The contribution of Kv7 channels to pregnant mouse and human myometrial contractility

Abstract

Premature birth accounts for approximately 75% of neonatal mortality and morbidity in the developed world. Despite this, methods for identifying and treating women at risk of preterm labour are limited and many women still present in preterm labour requiring tocolytic therapy to suppress uterine contractility. The aim of this study was to assess the utility of Kv7 channel activators as potential uterine smooth muscle (myometrium) relaxants in tissues from pregnant mice and women. Myometrium was obtained from early and late pregnant mice and from lipopolysaccharide (LPS)-injected mice (day 15 of gestation; model of infection in pregnancy). Human myometrium was obtained at the time of Caesarean section from women at term (38-41 weeks). RT-PCR/qRT-PCR detected KCNQ and KCNE expression in mouse and human myometrium. In mice, there was a global suppression of all KCNQ isoforms, except KCNQ3, in early pregnancy (n= 6, P < 0.001 versus late pregnant); expression subsequently increased in late pregnancy (n= 6). KCNE isoforms were also gestationally regulated (P < 0.05). KCNQ and KCNE isoform expression was slightly down-regulated in myometrium from LPS-treated-mice versus controls (P < 0.05, n= 3-4). XE991 (10 μM, Kv7 inhibitor) significantly increased spontaneous myometrial contractions in vitro in both human and mouse myometrial tissues (P < 0.05) and retigabine/flupirtine (20 μM, Kv7 channel activators) caused profound myometrial relaxation (P < 0.05).
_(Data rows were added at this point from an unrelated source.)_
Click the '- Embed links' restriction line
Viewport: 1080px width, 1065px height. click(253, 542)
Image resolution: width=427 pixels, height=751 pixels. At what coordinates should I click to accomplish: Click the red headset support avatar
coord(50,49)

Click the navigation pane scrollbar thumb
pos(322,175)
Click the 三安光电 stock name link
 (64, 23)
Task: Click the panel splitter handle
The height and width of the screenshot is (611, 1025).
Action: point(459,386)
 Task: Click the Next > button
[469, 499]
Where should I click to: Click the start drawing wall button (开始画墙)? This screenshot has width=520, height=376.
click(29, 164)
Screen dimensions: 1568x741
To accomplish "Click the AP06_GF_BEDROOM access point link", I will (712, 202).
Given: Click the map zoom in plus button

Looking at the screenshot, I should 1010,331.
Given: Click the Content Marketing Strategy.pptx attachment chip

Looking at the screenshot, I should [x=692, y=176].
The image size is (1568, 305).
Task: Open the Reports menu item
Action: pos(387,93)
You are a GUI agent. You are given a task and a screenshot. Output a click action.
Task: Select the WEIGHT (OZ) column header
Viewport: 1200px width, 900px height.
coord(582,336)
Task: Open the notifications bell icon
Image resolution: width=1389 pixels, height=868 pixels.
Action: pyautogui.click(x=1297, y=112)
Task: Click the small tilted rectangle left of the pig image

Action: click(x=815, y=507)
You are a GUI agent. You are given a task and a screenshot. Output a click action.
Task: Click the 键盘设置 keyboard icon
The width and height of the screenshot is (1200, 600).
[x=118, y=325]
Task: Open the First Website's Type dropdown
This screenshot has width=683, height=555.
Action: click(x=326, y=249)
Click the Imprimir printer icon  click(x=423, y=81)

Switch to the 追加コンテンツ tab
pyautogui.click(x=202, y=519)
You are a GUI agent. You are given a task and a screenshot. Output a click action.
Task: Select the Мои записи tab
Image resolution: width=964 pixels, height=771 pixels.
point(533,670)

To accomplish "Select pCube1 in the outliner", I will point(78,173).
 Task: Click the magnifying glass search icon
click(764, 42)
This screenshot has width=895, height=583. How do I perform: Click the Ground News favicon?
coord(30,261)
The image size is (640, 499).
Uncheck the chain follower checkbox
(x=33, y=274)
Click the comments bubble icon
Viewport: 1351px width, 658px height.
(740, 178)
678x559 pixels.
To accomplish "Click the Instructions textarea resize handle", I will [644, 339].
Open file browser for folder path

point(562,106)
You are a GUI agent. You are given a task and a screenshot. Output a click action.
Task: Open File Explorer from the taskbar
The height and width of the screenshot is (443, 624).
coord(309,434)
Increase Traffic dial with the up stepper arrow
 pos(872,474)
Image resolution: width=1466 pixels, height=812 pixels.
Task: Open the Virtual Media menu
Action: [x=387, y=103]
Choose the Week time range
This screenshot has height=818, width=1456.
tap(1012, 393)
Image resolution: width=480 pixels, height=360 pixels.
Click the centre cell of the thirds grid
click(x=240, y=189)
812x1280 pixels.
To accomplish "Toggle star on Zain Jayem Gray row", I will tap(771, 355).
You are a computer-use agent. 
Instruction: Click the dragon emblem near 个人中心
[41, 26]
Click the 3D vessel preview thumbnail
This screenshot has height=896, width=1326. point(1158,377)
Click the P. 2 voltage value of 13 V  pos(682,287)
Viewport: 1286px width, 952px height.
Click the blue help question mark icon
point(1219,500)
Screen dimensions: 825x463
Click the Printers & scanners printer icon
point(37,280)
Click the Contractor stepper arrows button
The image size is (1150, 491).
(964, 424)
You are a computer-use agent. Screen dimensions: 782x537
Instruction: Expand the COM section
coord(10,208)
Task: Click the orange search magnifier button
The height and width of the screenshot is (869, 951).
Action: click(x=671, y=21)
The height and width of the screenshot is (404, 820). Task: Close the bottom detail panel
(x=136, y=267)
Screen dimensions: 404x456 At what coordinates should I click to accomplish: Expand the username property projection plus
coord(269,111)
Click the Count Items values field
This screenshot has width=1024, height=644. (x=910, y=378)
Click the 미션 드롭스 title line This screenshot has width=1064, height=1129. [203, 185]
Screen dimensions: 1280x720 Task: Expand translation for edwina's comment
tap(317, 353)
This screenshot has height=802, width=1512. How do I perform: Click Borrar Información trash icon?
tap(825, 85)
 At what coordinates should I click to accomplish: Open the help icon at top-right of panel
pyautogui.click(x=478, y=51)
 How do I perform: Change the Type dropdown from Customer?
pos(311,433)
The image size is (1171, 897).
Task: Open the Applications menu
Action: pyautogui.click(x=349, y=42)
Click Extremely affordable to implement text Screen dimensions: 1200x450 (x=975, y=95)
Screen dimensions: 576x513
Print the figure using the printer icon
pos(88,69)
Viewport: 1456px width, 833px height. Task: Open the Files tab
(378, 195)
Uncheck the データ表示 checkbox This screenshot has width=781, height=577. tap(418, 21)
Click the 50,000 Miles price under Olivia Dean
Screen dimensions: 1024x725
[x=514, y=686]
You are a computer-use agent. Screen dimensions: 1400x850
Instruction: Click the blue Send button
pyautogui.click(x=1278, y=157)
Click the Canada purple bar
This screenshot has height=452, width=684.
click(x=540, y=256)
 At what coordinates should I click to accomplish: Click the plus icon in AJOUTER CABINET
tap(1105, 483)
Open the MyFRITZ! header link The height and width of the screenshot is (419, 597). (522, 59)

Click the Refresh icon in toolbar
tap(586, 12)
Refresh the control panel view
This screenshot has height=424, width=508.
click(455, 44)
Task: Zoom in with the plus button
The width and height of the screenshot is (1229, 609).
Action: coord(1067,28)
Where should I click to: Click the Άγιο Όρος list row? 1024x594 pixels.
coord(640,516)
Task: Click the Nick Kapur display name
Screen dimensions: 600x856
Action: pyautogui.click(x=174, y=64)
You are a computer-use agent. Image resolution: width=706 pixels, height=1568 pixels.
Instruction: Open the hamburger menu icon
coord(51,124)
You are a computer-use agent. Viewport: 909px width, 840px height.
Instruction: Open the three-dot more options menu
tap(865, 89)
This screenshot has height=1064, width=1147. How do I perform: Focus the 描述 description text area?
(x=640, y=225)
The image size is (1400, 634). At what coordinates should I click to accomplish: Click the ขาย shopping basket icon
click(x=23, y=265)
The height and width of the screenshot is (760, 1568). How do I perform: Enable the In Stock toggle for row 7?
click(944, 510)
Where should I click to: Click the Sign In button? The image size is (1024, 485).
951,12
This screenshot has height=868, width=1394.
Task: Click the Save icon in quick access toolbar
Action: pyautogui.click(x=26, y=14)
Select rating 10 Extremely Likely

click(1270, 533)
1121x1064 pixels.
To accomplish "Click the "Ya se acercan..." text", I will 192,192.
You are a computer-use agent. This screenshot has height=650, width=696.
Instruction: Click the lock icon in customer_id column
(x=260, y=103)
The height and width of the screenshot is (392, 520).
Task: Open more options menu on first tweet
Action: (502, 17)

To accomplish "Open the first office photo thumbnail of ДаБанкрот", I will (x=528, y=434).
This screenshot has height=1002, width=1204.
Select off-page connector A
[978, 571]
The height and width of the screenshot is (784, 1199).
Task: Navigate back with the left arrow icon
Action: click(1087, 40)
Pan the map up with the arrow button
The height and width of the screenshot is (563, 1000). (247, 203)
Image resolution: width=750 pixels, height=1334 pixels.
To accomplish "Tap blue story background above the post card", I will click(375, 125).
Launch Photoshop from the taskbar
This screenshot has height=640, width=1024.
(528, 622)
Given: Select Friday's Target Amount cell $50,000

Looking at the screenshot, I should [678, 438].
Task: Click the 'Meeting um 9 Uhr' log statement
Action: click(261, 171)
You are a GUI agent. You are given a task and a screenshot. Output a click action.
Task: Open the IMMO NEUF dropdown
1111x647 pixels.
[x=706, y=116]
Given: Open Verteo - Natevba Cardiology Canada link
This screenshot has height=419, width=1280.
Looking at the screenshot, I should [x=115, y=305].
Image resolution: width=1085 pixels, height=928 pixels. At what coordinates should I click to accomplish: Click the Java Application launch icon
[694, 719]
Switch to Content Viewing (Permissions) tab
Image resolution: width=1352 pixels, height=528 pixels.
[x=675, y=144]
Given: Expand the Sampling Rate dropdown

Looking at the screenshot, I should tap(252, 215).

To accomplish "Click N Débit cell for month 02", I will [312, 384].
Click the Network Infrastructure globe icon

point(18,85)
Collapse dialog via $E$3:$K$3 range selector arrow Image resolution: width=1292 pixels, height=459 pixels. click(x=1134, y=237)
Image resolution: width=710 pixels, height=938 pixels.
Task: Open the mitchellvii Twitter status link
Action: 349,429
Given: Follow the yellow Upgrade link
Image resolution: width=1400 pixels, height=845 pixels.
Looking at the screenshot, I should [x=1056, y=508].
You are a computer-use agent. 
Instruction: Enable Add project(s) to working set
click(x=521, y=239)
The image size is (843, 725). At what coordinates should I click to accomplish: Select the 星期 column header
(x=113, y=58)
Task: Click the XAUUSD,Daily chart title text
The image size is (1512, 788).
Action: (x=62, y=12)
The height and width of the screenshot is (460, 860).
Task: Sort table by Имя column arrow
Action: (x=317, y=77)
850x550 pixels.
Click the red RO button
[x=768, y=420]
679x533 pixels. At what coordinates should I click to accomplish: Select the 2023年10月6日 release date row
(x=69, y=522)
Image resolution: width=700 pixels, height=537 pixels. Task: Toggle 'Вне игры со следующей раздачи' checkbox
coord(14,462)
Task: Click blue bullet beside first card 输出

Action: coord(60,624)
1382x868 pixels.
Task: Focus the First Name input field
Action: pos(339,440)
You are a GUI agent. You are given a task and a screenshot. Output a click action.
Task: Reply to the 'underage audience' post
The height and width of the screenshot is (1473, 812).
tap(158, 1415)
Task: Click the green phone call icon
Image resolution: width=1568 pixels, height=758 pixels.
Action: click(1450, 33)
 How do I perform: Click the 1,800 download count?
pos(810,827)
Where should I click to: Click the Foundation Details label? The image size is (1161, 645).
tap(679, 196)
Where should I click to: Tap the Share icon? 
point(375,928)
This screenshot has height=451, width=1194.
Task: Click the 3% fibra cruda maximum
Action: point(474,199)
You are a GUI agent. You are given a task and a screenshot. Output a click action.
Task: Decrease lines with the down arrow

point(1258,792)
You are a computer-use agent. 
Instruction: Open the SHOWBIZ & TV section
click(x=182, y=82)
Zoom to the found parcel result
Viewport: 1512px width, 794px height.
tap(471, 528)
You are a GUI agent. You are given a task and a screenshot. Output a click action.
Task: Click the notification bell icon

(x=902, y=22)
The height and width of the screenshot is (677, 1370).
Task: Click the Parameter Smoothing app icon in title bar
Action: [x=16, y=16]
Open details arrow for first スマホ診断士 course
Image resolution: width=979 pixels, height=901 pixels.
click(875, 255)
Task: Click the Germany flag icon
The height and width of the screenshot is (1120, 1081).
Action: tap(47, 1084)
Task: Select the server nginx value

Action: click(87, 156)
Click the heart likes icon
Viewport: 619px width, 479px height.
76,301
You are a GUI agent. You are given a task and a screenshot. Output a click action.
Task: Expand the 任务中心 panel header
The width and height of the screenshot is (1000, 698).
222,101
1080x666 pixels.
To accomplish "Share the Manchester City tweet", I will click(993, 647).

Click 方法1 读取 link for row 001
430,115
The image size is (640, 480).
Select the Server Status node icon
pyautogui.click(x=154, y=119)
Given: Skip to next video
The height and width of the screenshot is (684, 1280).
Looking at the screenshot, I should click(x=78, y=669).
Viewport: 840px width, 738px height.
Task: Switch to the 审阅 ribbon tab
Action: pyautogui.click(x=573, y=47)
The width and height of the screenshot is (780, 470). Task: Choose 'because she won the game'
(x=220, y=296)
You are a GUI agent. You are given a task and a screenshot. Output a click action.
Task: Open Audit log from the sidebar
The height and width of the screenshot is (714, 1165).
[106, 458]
In summary, Kv7 activators suppressed myometrial contraction and KCNQ gene expression was sustained throughout gestation, particularly at term. Consequently, activation of the encoded channels represents a novel mechanism for treatment of preterm labour.

Fig 1

Expression of (A) KCNQ and (B) KCNE genes in non-pregnant, early and late pregnant mouse myometrial tissue. Non-pregnant (oestrous, white bars, n= 6; data taken from McCallum et al., for comparison), early pregnant (black bars, n= 6, gestation days 6–7) and late pregnant mouse myometrium (grey bars, n= 6, gestation days 17–18). Data are expressed as log geometric mean of copy number (± S.E.) normalized to housekeeping genes. (*P < 0.001, +P < 0.01, ΔP < 0.05).

Fig 2

Effect of XE991 (10 μM) on spontaneous myometrial contractions in tissues from mice in early (A) and late pregnancy (B). (C) Mean effect of XE991 (10 μM) (±S.E.) in early pregnancy (n= 10 from 9 animals) versus vehicle control (n= 10 from 9 animals). (D) Mean effect of XE991 (10 μM) (±S.E.) in late pregnancy (n= 14 from 8 animals) compared to vehicle controls (n= 14 from 8 animals). (*P < 0.05, **P < 0.01).

Fig 3

The effect of flupirtine (20 μM) on spontaneous myometrial contractions from mice in early (A) and late pregnancy (B). The impact of flupirtine (20 μM, mean ± S.E.) and reversal by XE991 (10 μM) in myometrium from animals in early (C, n= 6) and late pregnancy (D, n= 10 from 9 animals) compared to time and gestation-matched vehicle controls (C, n= 6; D, n= 9 from 8 animals). (*P < 0.05, **P < 0.01, ***P < 0.001).

Fig 4

The effect of retigabine (20 μM) on spontaneous (A) and oxytocin induced (10⁻⁹ M, C) myometrial contractions in tissue from mice in late pregnancy. (B); mean data (±S.E.) for retigabine (20 μM) and reversal by XE991 (10 μM, n= 10 from 9 animals) compared to vehicle controls (n= 9 from 8 animals). (D); Mean (± S.E.) for retigabine versus oxytocin period (n= 3). (*P < 0.05, **P < 0.01, ***P < 0.001).

Fig 5

The expression of KCNQ (A) and KCNE (B) mRNA transcripts in myometrial tissue taken from mice 8 hrs after being injected (IP) with LPS (100 ng). Vehicle control (grey bars, n= 3) and LPS (black bars, n= 4). Data are expressed as log mean of copy number (± S.E.) normalized to geometric mean of two housekeeping genes (*P < 0.05).

Fig 6

The expression (A) and function (B–C) of KCNQ isoforms in myometrial tissue from pregnant women at term (n= 3). KCNQ1 (124 bp), KCNQ2 (123 bp), KCNQ3 (119 bp), KCNQ4 (119 bp), KCNQ5 (120 bp). The effect of (B) XE991 (10 μM) and (C) retigabine (20 μM) on spontaneous myometrial contractions in vitro (not in labour, representative of n= 3).